The rest of them just went on smoking. From their expressions they might have been at a funeral.

“When?” Silva asked.

“Perhaps during the night. Perhaps just before dawn. Well soon know,’ said the boss, climbing into the bus.

As it drove along, Silva looked out at the frozen plain. A few sombre-coloured birds swooped low over the landscape. In the distance she was somewhat reassured to see smoke still pouring from the furnaces. Bet one of these days it won’t be there any more, she thought. It’ll be like when someone holds a mirror to a dead man’s lips.

The comings and going at the complex seemed different today, but perhaps that was just because everyone knew what had happened. The Chinese had vanished without warning, like ghosts. Albanian technicians had already taken their places. Everyone seemed to have gone deaf and dumb. But all eyes asked the same question: What are we going to do now? In the head office, a group of engineers gazed blankly at shelves full of files containing the complex’s production plans. They were all in Chinese. The shriek of a passing locomotive expressed the engineers’ anguish better than any human voice could have done.

A vice-minister had just arrived from Tirana: the minister for heavy industry would have come himself, but he was said to be ill. Rumour had it he’d been dismissed.

The panting of the furnace could be heard everywhere. Or perhaps everyone thought they could hear it, because they knew it was ailing. Whenever Silva heard someone say, “The furnace is going out,” she remembered Gjergj’s frozen snakes in the snow.
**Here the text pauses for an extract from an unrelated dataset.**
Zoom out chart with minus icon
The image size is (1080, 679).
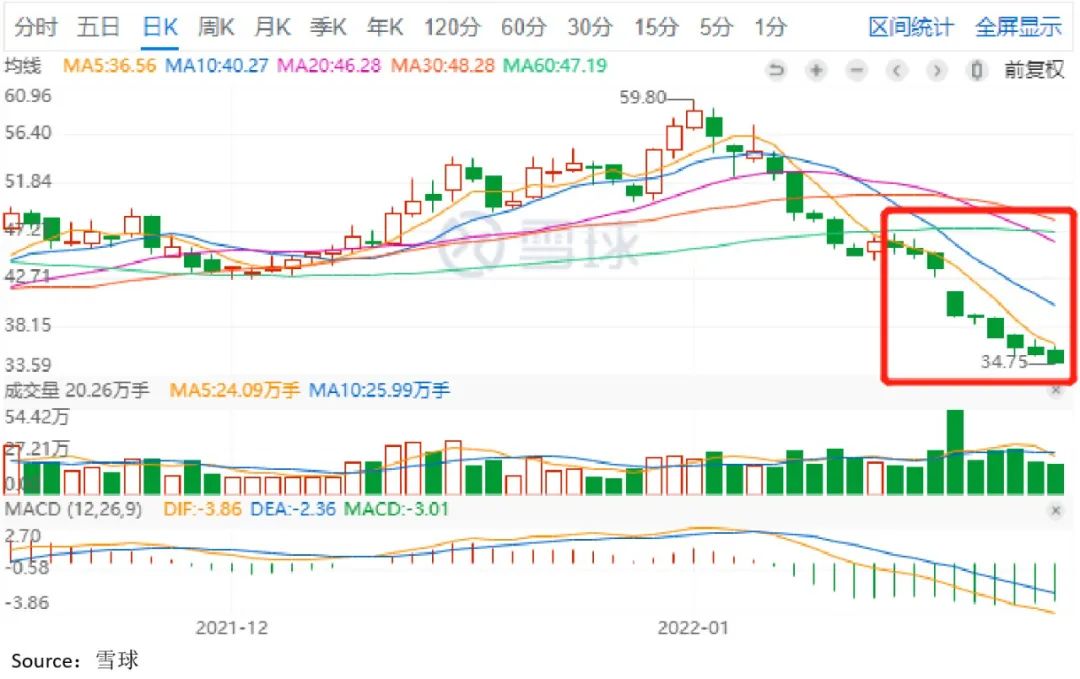(x=856, y=70)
Back at the hotel, her room seemed more desolate than ever. She felt like writing to Gjergj, and even got her pen and writing pad out of her briefcase, but instead of starting a letter she found herself tracing the words, “winter’s day”. She remembered the snakes again, and realized she was falling into the same trap as Gjergj and Skënder Bermema in their hotel rooms in Peking. Nevertheless her hand still continued with, “It’s not true I killed Duncan for his throne,” She laughed and crossed it all out. Then sat for some time, pen poised, wondering whether to follow “Dear Gjergj” with “I miss you” or “What a pity we didn’t have more time together…”

Forty-eight hours after the Chinese left, the situation was still the same — simultaneously paralysed and nervous.
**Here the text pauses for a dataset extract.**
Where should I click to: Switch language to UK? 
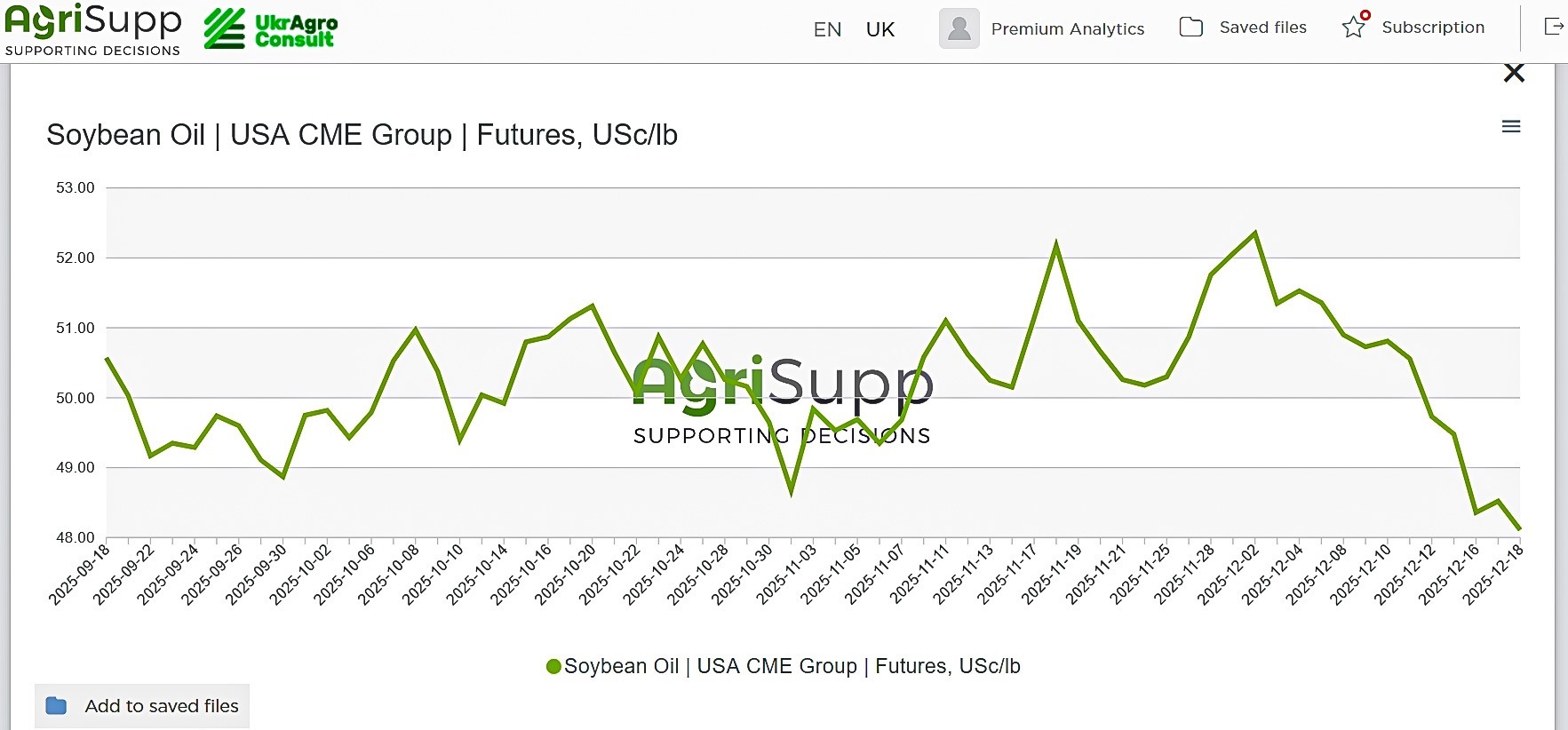(x=880, y=29)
Concern about the furnace had gradually distracted attention from everything else in the complex, though the other units had their problems too. Even in the town there was only one subject on everybody’s lips: how were they going to get rid of the slag? Would the furnace go out?
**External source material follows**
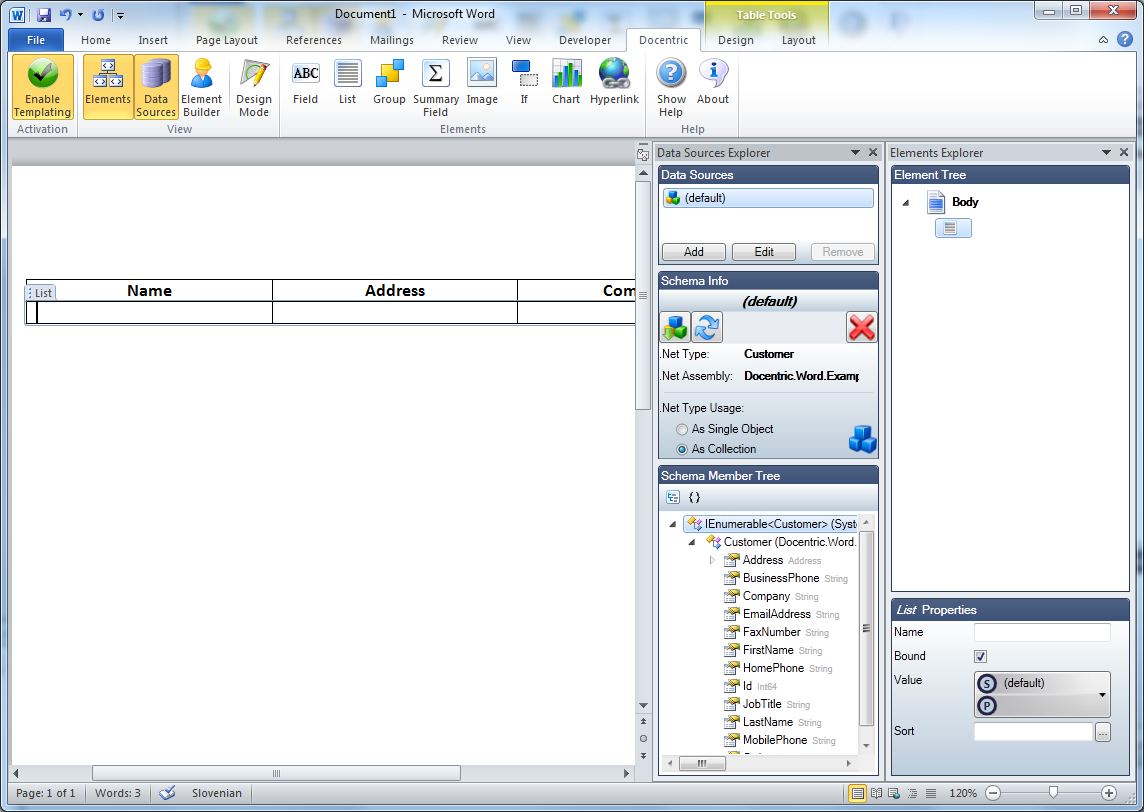Open the Value dropdown in List Properties
1144x812 pixels.
pyautogui.click(x=1102, y=695)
A batch of reporters had come from Tirana, followed by a horde of young poets. Red-eyed with lack of sleep, they all roamed round the bars and workshops, showing one another their verses and articles. They often compared the furnace to the medieval citadel in the town, claiming that the “new fortress of steel” was even more impregnable than the old one. Others composed odes entitled “The flames will never go out,” or “We will throw our hearts into the furnace,” or “To Fire…” ln the last, the flames of the furnace were a positive symbol, but in “Back, clinkers!”, slag was used to represent revisionists and every other influence inimical to socialism, including decadent art

Meanwhile, as it was absolutely necessary to consult the production plans in the original Chinese, a group of students just back from China was sent for from Tirana. As they tumbled noisily off the train they told all and sundry they were sure they’d be equal to the task: they’d eaten dishes made up of sharks’ ears and cobras’ innards, among other abominations, and they were familiar with all the tricks of the Chinks and the snares of their language. Some gave themselves nicknames like The Three Scourges of the Country or Look before you Purge.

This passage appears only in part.